Dr Lee on the Efficacy of Enfortumab Vedotin Plus Pembrolizumab in Urothelial Cancer

“Probably the most important [bladder cancer treatment update] is the approval of enfortumab vedotin plus pembrolizumab as frontline therapy for locally advanced and metastatic urothelial carcinoma.”

John K. Lee, MD, PhD, associate professor-in-residence, Division of Hematology/Oncology, Department of Medicine; the Institute for Urologic Oncology, Department of Urology, the David Geffen School of Medicine, UCLA Heath, discusses the significance of the phase 3 EV-302 trial (NCT04223856) investigating enfortumab vedotin-ejfv (Padcev) plus pembrolizumab (Keytruda) in the first-line setting in patients with locally advanced or metastatic urothelial cancer.

One of the most important recent advancements in bladder cancer management has been the 2023 FDA approval of enfortumab vedotin plus pembrolizumab as frontline therapy for patients with locally advanced or metastatic urothelial carcinoma, Lee begins.
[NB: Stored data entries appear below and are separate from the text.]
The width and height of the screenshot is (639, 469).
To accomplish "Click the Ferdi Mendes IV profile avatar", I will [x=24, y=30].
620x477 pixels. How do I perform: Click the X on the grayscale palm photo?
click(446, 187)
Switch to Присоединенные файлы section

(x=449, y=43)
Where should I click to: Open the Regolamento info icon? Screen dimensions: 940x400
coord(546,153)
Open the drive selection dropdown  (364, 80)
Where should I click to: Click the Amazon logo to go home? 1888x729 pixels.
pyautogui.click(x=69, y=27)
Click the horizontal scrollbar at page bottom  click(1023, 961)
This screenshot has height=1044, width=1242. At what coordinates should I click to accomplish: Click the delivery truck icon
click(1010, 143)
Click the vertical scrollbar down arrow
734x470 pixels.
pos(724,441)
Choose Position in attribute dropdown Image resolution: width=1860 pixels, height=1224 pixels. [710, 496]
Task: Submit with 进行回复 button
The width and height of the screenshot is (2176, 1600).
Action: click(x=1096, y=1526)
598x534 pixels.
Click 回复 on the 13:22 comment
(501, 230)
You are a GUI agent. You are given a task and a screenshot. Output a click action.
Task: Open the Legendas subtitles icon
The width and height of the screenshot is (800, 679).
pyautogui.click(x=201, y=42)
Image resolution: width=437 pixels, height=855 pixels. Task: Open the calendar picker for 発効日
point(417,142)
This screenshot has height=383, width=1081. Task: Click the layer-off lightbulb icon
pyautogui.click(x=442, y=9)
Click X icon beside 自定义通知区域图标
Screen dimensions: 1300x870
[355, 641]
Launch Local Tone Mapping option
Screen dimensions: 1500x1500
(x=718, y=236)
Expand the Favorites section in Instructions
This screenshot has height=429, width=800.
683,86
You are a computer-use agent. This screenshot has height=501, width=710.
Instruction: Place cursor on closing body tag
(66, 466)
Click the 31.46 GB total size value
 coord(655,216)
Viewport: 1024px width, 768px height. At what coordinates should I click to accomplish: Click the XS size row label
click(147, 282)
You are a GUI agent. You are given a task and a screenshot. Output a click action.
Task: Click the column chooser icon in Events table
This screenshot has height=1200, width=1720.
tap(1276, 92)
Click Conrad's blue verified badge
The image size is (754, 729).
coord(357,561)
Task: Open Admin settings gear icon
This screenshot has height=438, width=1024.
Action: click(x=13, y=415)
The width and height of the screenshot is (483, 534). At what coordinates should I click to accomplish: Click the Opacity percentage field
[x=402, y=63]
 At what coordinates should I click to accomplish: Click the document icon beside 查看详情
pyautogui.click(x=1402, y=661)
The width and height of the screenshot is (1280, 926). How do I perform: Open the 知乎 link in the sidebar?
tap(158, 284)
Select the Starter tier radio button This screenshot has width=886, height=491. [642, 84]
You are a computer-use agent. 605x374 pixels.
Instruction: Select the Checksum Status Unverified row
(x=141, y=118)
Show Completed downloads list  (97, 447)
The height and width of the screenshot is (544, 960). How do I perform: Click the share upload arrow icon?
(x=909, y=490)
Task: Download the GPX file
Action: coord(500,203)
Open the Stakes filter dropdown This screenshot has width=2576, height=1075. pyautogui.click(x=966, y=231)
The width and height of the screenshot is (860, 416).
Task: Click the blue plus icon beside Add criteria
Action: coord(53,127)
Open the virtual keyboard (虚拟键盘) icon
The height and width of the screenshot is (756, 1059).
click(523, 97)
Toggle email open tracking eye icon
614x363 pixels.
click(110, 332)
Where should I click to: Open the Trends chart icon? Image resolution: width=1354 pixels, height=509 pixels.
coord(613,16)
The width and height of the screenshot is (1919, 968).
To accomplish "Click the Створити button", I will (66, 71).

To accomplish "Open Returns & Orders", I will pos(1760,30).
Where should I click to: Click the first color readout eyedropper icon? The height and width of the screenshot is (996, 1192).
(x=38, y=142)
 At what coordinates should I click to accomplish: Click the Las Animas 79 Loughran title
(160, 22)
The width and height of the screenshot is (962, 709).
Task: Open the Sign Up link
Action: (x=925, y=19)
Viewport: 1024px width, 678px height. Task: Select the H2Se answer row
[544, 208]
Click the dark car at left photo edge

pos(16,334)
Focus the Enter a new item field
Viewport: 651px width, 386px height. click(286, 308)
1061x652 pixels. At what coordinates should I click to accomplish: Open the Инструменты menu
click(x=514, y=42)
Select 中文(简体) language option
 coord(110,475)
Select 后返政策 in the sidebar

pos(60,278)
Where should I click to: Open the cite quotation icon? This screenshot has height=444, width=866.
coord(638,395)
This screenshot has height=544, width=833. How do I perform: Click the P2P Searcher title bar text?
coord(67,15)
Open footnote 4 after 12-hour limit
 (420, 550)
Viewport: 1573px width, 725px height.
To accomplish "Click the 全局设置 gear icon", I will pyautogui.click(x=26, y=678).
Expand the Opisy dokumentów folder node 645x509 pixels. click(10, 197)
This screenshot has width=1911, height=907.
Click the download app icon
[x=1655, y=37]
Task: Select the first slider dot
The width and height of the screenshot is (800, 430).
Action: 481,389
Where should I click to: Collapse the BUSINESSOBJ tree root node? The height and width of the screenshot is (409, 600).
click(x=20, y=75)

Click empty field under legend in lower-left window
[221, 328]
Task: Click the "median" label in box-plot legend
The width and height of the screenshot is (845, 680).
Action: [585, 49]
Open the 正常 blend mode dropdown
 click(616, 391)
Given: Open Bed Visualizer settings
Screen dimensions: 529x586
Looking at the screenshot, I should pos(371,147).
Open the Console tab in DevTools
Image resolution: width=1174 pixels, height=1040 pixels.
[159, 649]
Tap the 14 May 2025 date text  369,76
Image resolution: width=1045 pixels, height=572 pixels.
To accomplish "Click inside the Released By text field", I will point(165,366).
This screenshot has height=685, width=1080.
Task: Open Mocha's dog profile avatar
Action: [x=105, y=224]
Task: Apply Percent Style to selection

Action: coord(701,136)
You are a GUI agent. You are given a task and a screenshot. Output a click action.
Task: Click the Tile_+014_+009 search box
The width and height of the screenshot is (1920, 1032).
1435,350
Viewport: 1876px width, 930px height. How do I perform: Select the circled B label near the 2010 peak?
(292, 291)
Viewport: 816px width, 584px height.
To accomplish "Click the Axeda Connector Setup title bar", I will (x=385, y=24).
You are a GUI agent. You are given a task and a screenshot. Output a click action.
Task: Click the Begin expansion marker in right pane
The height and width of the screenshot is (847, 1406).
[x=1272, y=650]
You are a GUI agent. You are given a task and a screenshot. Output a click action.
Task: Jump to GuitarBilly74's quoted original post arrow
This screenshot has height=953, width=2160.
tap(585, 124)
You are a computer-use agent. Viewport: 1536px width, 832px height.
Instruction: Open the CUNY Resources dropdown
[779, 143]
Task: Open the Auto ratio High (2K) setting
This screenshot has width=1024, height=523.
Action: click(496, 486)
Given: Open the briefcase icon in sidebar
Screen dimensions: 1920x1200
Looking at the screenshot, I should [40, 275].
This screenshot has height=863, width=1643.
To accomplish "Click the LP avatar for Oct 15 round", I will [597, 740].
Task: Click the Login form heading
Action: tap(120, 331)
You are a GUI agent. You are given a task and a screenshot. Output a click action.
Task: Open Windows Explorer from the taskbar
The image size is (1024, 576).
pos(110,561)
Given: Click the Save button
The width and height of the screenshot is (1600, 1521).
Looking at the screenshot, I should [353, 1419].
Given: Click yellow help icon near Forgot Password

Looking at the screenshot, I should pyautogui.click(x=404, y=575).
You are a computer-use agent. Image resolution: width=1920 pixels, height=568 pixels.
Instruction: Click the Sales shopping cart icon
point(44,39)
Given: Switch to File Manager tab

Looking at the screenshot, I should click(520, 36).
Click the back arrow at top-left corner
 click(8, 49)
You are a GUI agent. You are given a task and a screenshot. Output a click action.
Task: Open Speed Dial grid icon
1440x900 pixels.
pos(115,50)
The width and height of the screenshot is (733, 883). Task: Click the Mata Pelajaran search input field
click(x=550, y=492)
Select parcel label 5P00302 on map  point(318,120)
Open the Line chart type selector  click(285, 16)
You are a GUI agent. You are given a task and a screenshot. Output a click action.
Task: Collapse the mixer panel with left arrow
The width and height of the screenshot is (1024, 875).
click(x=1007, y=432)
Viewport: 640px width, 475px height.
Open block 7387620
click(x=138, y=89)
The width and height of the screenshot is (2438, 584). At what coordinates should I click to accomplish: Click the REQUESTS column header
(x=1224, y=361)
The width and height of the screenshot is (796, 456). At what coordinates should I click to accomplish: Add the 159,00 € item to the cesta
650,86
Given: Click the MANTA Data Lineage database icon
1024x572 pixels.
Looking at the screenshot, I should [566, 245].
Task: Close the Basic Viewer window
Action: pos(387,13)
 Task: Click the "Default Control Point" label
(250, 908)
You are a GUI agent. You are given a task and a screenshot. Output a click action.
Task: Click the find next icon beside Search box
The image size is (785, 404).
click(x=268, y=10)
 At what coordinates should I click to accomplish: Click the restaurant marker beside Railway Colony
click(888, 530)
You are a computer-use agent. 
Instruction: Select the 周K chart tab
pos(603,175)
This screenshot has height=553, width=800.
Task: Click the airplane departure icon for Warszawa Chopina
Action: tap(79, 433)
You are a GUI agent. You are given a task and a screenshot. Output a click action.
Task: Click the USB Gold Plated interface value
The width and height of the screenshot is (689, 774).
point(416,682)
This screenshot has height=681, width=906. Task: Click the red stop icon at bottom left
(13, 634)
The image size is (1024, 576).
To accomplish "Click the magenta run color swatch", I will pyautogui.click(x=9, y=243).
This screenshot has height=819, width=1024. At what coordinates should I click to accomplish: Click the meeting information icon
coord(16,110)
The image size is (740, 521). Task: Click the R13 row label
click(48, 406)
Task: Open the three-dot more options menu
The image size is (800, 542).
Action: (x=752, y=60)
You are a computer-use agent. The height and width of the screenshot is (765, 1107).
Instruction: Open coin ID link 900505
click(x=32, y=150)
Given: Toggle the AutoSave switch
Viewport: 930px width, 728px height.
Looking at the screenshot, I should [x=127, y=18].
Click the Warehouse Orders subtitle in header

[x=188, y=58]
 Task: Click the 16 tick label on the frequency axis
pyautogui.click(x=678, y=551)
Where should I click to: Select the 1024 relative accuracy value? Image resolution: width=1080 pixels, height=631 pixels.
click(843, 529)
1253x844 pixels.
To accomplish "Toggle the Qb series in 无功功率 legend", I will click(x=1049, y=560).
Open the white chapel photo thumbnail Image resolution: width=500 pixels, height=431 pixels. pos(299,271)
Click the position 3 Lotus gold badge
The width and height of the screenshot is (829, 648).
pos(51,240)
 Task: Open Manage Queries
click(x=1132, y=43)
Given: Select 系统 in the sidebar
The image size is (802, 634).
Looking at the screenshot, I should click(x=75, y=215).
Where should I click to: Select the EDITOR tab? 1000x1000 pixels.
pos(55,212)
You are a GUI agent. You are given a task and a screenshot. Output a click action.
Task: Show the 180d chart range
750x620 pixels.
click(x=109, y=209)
For decades, the standard first-line treatment for this patient population was platinum-based chemotherapy, which long remained the cornerstone of therapy despite limited success in improving disease outcomes, Lee describes.

The pivotal EV-302 trial combined the antibody-drug conjugate enfortumab vedotin with the immune checkpoint inhibitor pembrolizumab and compared this regimen with standard chemotherapy. Enfortumab vedotin plus pembrolizumab generated substantial improvements in overall survival (OS) and progression-free survival (PFS), Lee notes. The median PFS was 12.5 months (95% CI, 10.4-16.6) with the combination (n = 442) vs 6.3 months (95% CI, 6.2-6.5) with chemotherapy (n = 444; HR, 0.45; 95% CI, 0.38-0.54; P < .001). The median OS in these respective arms was 31.5 months (95% CI, 25.4-not reached [NR]) and 16.1 months (95% CI, 13.9-18.3 [HR, 0.47; 95% CI, 0.38-0.58; P < .001]).

Furthermore, the overall response rate with the combination was 67.7% (95% CI, 63.1%-72.1%) vs 44.4% (95% CI, 39.7%-49.2%) with chemotherapy. Complete responses were observed in 29.1% and 12.5% of patients in the combination (n = 437) and chemotherapy arms (n = 441), respectively. The median duration of response was NR (95% CI, 20.2 months-NR) with enfortumab vedotin plus pembrolizumab vs 7.0 months (95% CI, 6.2-10.2) with chemotherapy. These findings have established enfortumab vedotin plus pembrolizumab as a superior therapeutic option over chemotherapy in patients with advanced or metastatic urothelial cancer, irrespective of cisplatin eligibility, Lee concludes.